The unfortunate result: Elder patients were presenting hours after their fall event with shock, kidney dysfunction and muscle breakdown, all of which could have been avoided with early access to emergency care.
When Dr. Gregg, who is a chair of surgery at St. Vincent’s Medical Center Hartford Healthcare in Bridgeport, CT, looked into the use of medical alerts among older adults, he found that only around 8% of those over 65 owned any kind of a system, despite their well-established and widespread availability. Given the embarrassment associated with them, the lack of uptake in the market and the cost, he thought there had to be a better way to enhance access to care and reduce cost. The soultion was making the mobile phone the centerpiece for an inclusive, monitored safety system.

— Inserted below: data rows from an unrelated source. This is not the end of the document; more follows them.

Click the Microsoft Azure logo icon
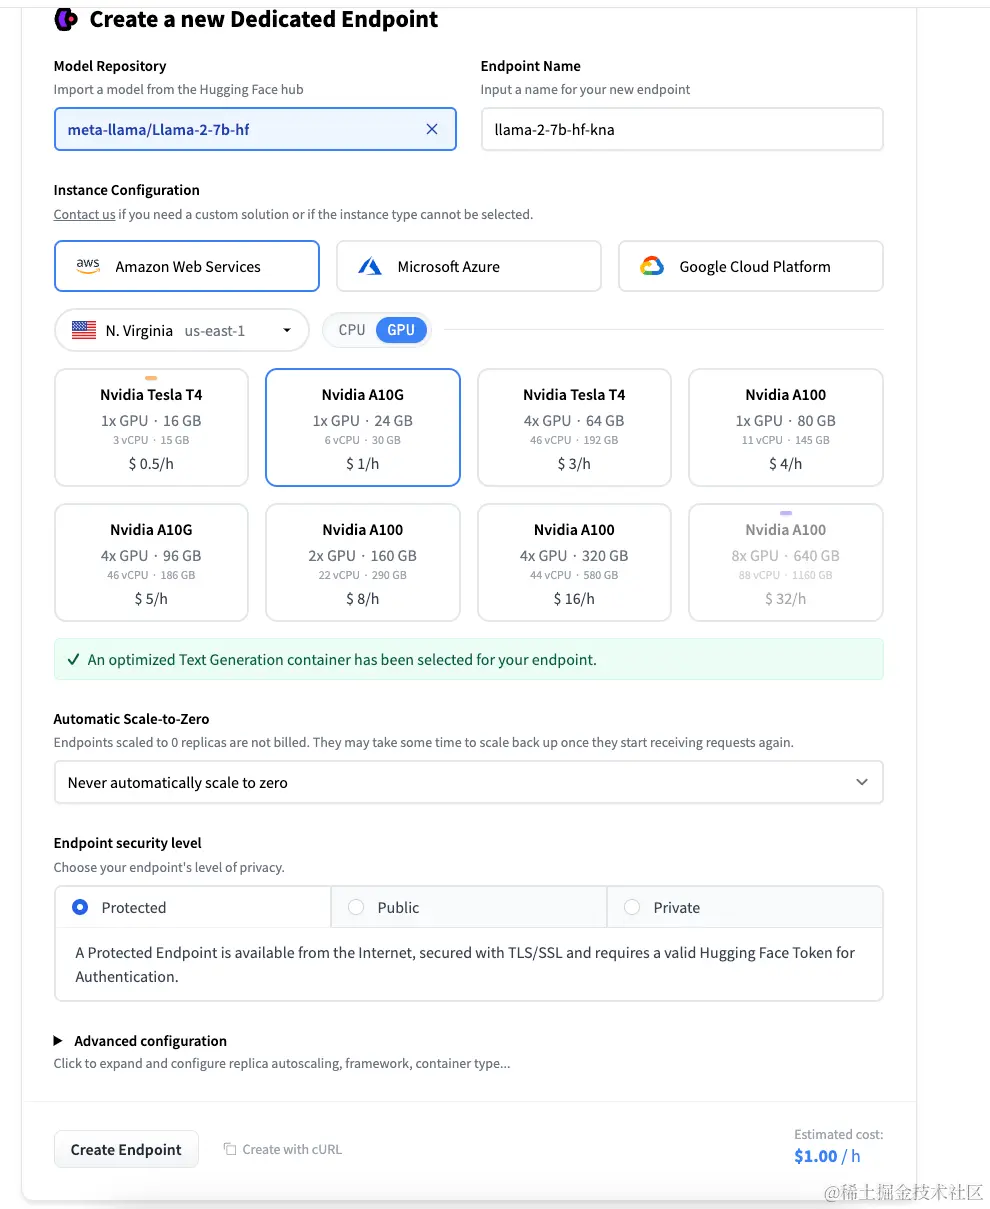990x1209 pixels. pyautogui.click(x=370, y=266)

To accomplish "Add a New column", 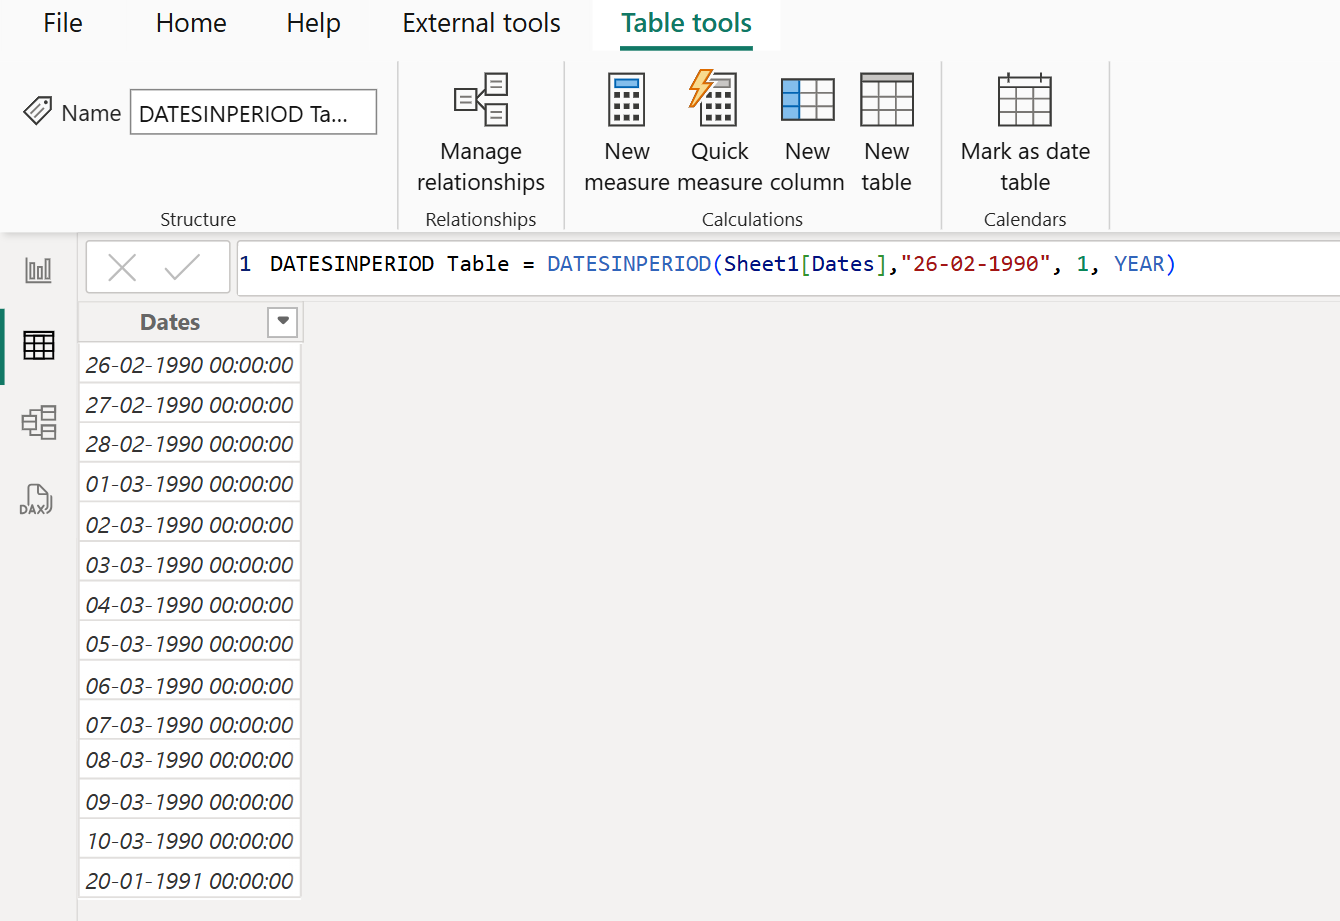I will (x=807, y=128).

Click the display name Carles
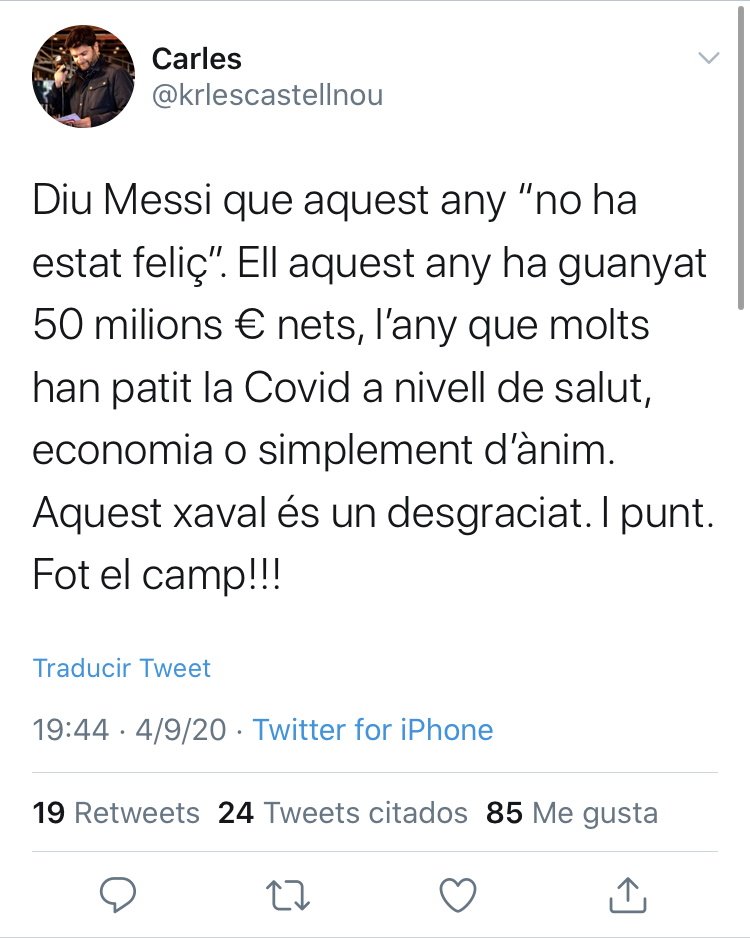(x=196, y=58)
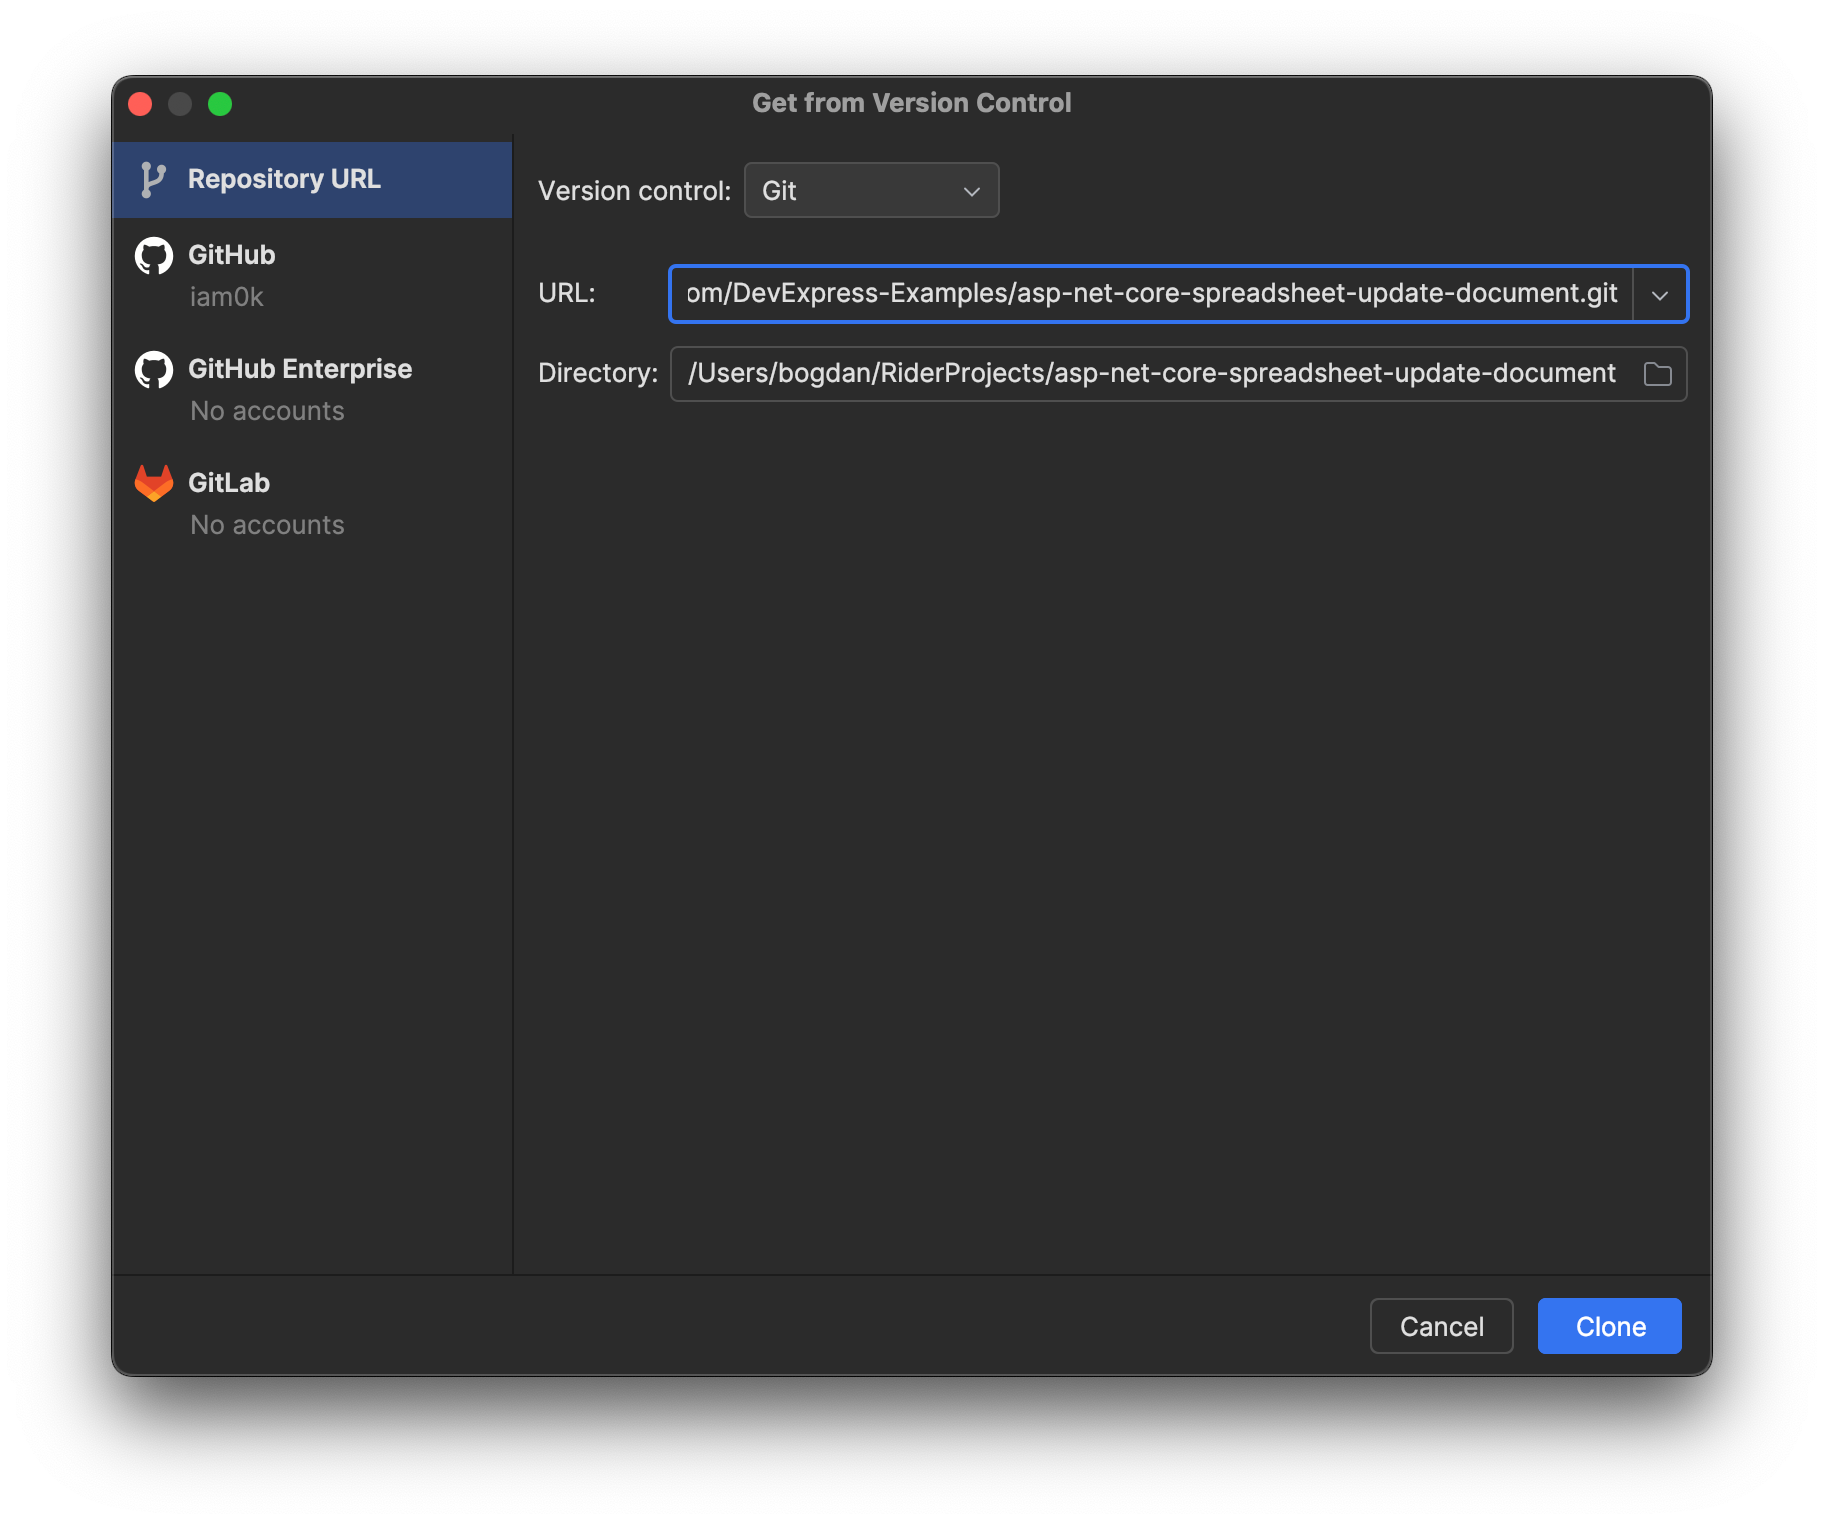
Task: Click the Git branch icon beside Repository URL
Action: [152, 180]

Thus FallCall Solutions https://www.fallcall.com, Shea Gregg’s brainchild, was born – an app-based emergency system which he established in Trumbull in 2015.
FallCall currently has three apps on the market. ElderCheck Now, a simple wellness app that aims to combat social isolation and loneliness; FallCall Lite, launched in 2018, a medical alert app for Apple Watch, iPhone and Android, with 24/7 monitoring available by subscription; and last – at least for now – FallCall Detect, brought to market in 2021, which Gregg describes as the company’s flagship app.
Remarkably sophisticated, FallCall Detect’s patented fall-detection algorithm can differentiate between falls from standing in contrast to sitting, and triage the necessary level of help needed. Compatible with iPhone and Apple Watch, it has 24/7 help monitoring, integrated Apple Crash detection (the first in the world to integrate into a third-party app) and Kwikset door unlock integration, which unlocks doors when an ambulance is dispatched, mitigating any patient concerns of “forced entry”.
The service is monetized through monthly subscription for monitoring as well as pendant accessory sales and system integrations. Dr. Gregg said that all profits are reinvested in the business, where growth is doubling annually. He anticipates revenue in the hundreds of thousands this year.
Asked about the challenges the business has faced to date, Dr. Gregg pointed out that the traditional medical alert industry is a global, multibillion-dollar industry that has relied on a business model of selling integrated emergency response devices that yields recurrent monthly revenue. “When FallCall entered the market,” he said, very few believed that a downloadable app that does everything a traditional medical alert system does would disrupt the marketplace.” He added that six years later, FallCall had thousands of users worldwide and was continuing to gain popularity amongst an aging but increasingly more tech savvy demographic, less enamored by the medical alert hardware of yesterday.
And he believes that traditional medical alert hardware will eventually be replaced by smart safety solutions that run through mobile technology. “FallCall is excited to be one of the few companies in the world that embraces this future and has built the infrastructure to be a part of this new, innovative medical alert industry,” he said.